-- Task to complete --
Copy the lines running from the one that contains "How do I perform: Click" to the end of the entries below, exactly and with no pictures.

-- Data in this exercise --
━━━━━━━━
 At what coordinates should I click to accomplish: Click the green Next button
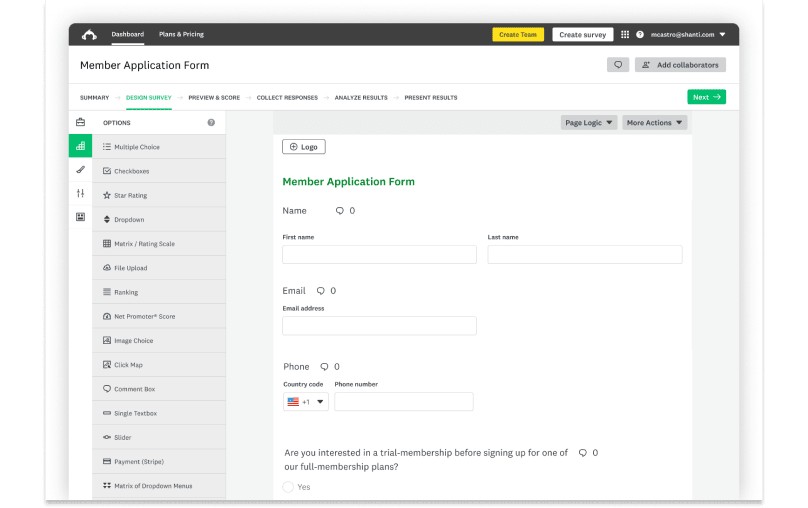pos(706,97)
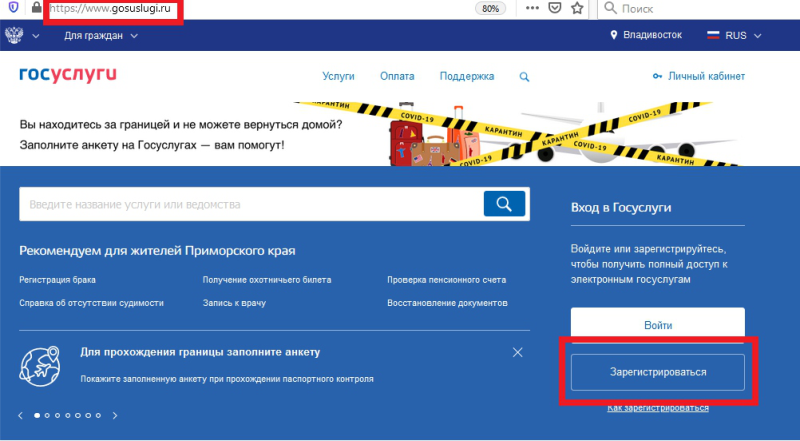Click the tracking protection shield icon
The width and height of the screenshot is (800, 441).
[9, 9]
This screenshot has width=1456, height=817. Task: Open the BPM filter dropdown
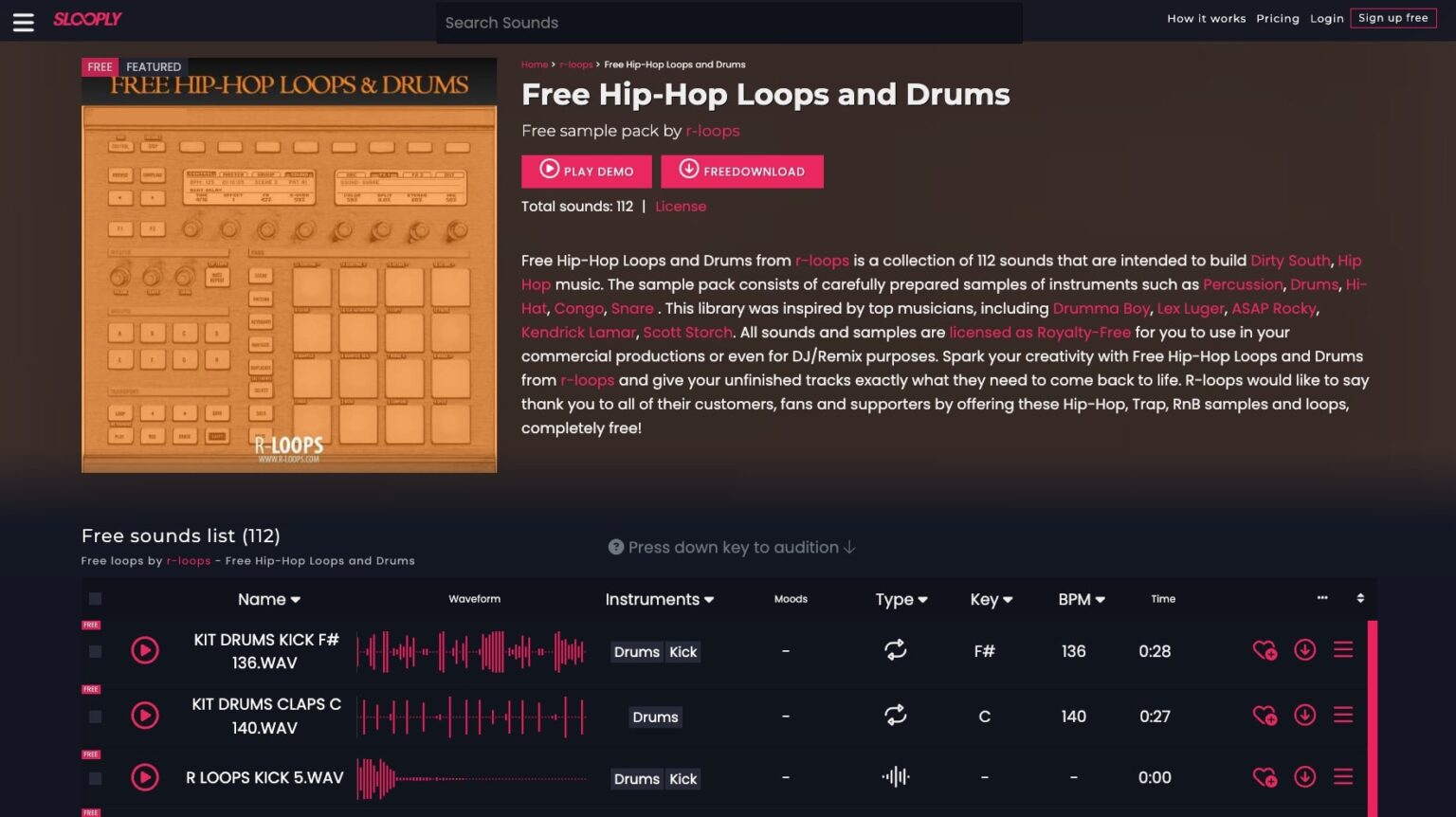point(1081,599)
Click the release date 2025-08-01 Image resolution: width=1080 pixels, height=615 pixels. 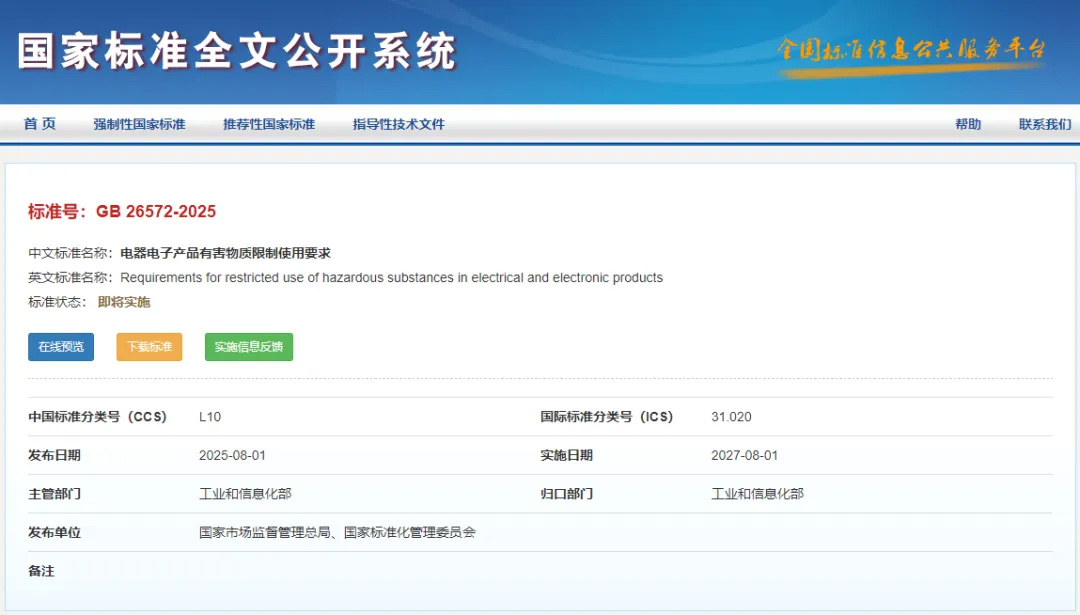click(232, 456)
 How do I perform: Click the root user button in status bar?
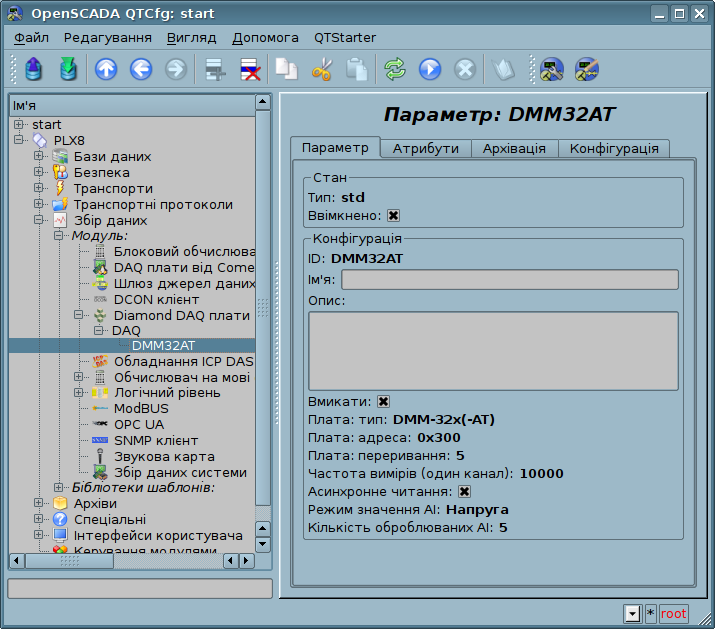(673, 613)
━━━━━━━━
-- Output of the task --
 How do I perform: Click the root user button in status bar?
(673, 613)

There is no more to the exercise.